Kadın içeri girdi, yatağına oturdu ve çekingen bir selam verdi. Asiye Hanım o çekingenliğe kibirli bir bakış attı. Bir süre etrafına bakınan kadın bir anda çok önemli bir şeyi hatırlamış gibi ayağa kalktı. Bavulunu açmak için eğildi ve bavulun içinden bir fotoğraf çerçevesi çıkardı. Çerçeveyi Asiye Hanım’a uzattı ve ekledi: ailem.
Fotoğrafta bir kadın ve bir adam hastane odasındaydı. İkisi de içten bir gülümsemeyle poz vermişti. Kadının kucağında yenidoğan bir bebek vardı ve bebek de gülümsüyordu. Asiye Hanım bebeği görür görmez kalbi sızlamaya başladı. Boğazı düğüm düğüm oldu ve yüreği özlemle doldu.
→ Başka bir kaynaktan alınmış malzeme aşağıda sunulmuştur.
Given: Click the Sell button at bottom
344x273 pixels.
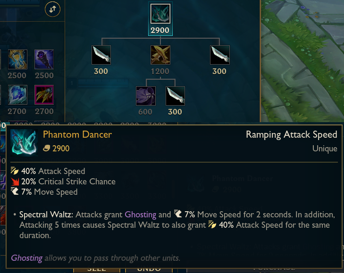Looking at the screenshot, I should click(97, 270).
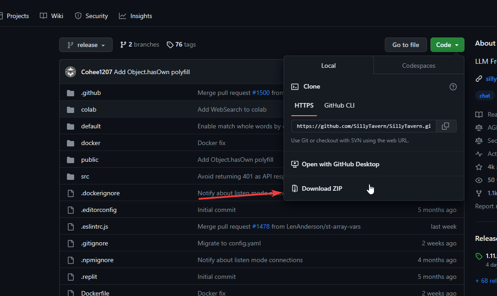The height and width of the screenshot is (296, 497).
Task: Click the tag icon next to 76 tags
Action: 170,45
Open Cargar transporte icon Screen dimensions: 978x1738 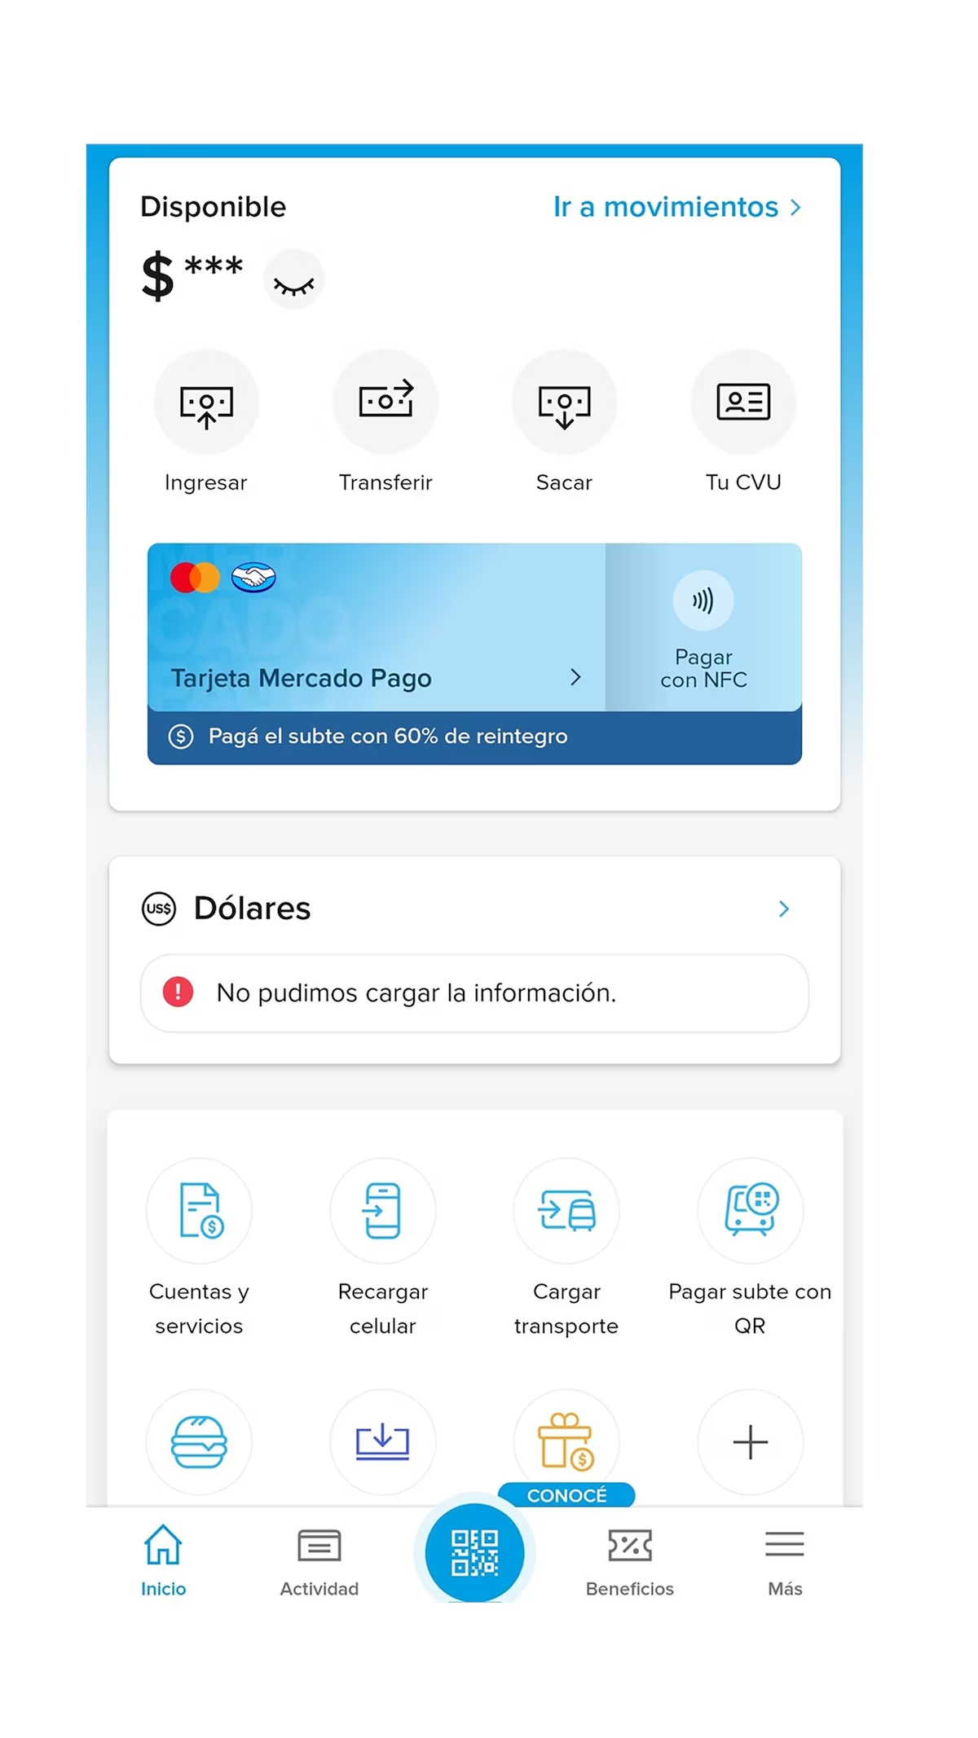[566, 1211]
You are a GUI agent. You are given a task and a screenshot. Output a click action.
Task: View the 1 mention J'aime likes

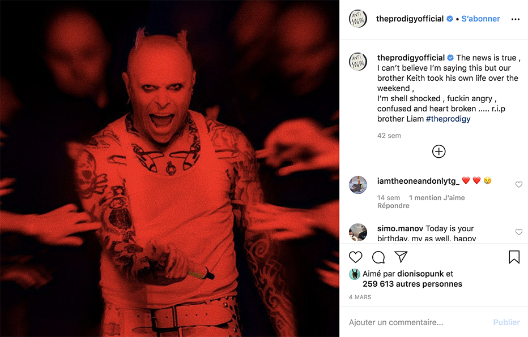tap(437, 197)
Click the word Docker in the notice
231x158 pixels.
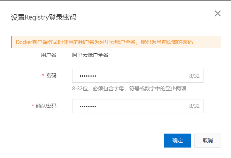(23, 42)
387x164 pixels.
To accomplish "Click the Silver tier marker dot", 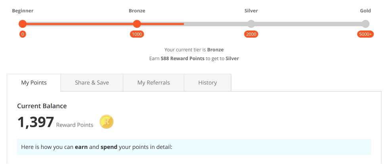I will pos(251,24).
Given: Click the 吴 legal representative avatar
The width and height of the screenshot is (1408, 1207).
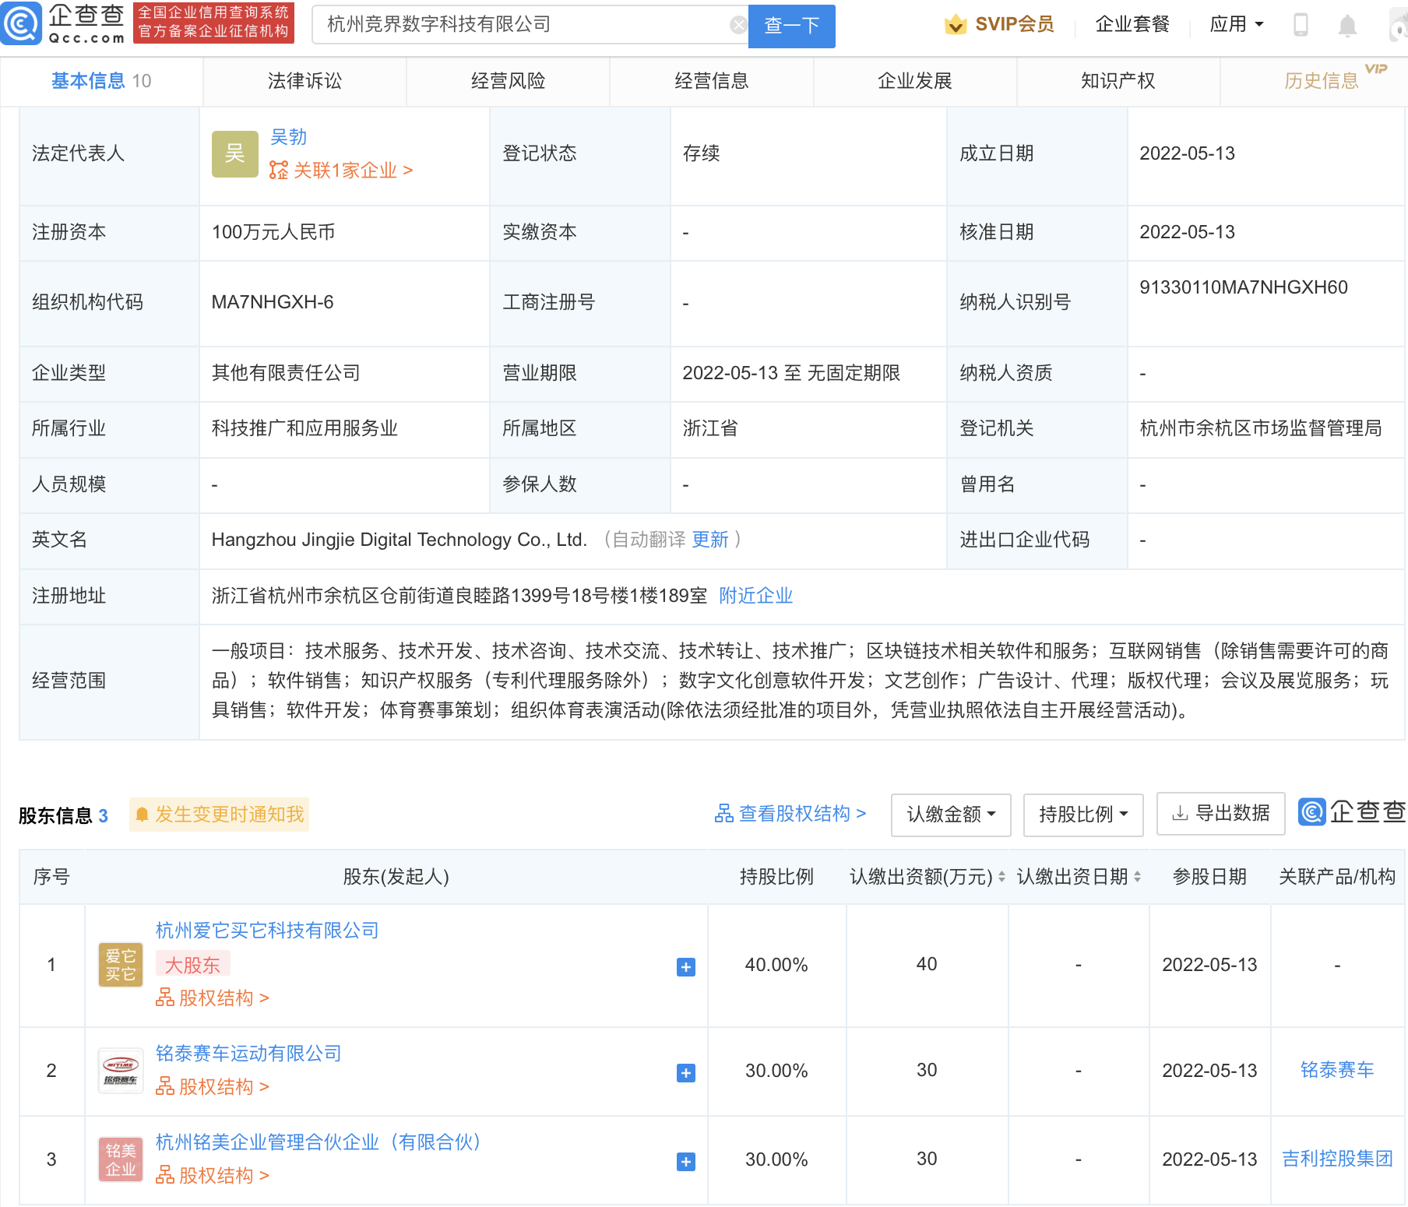Looking at the screenshot, I should pyautogui.click(x=234, y=154).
Nasıl oldu bilmiyordu ama o bebeğin kokusunu duymaya başladı. O kokuyla birlikte içeri dolan ıhlamur kokusunu da duyuyordu. Bu bir mucizeydi. Yıllar sonra ilk defa koku duyuyordu. Ağlamaya başladı. O kadar çok ağladı ki karşısındaki kadın da onunla birlikte ağlamaya başladı. Bir süre sonra bakım evinin psikologu içeri girdi: “Asiye Hanım kızınızla hasret giderdiniz mi?”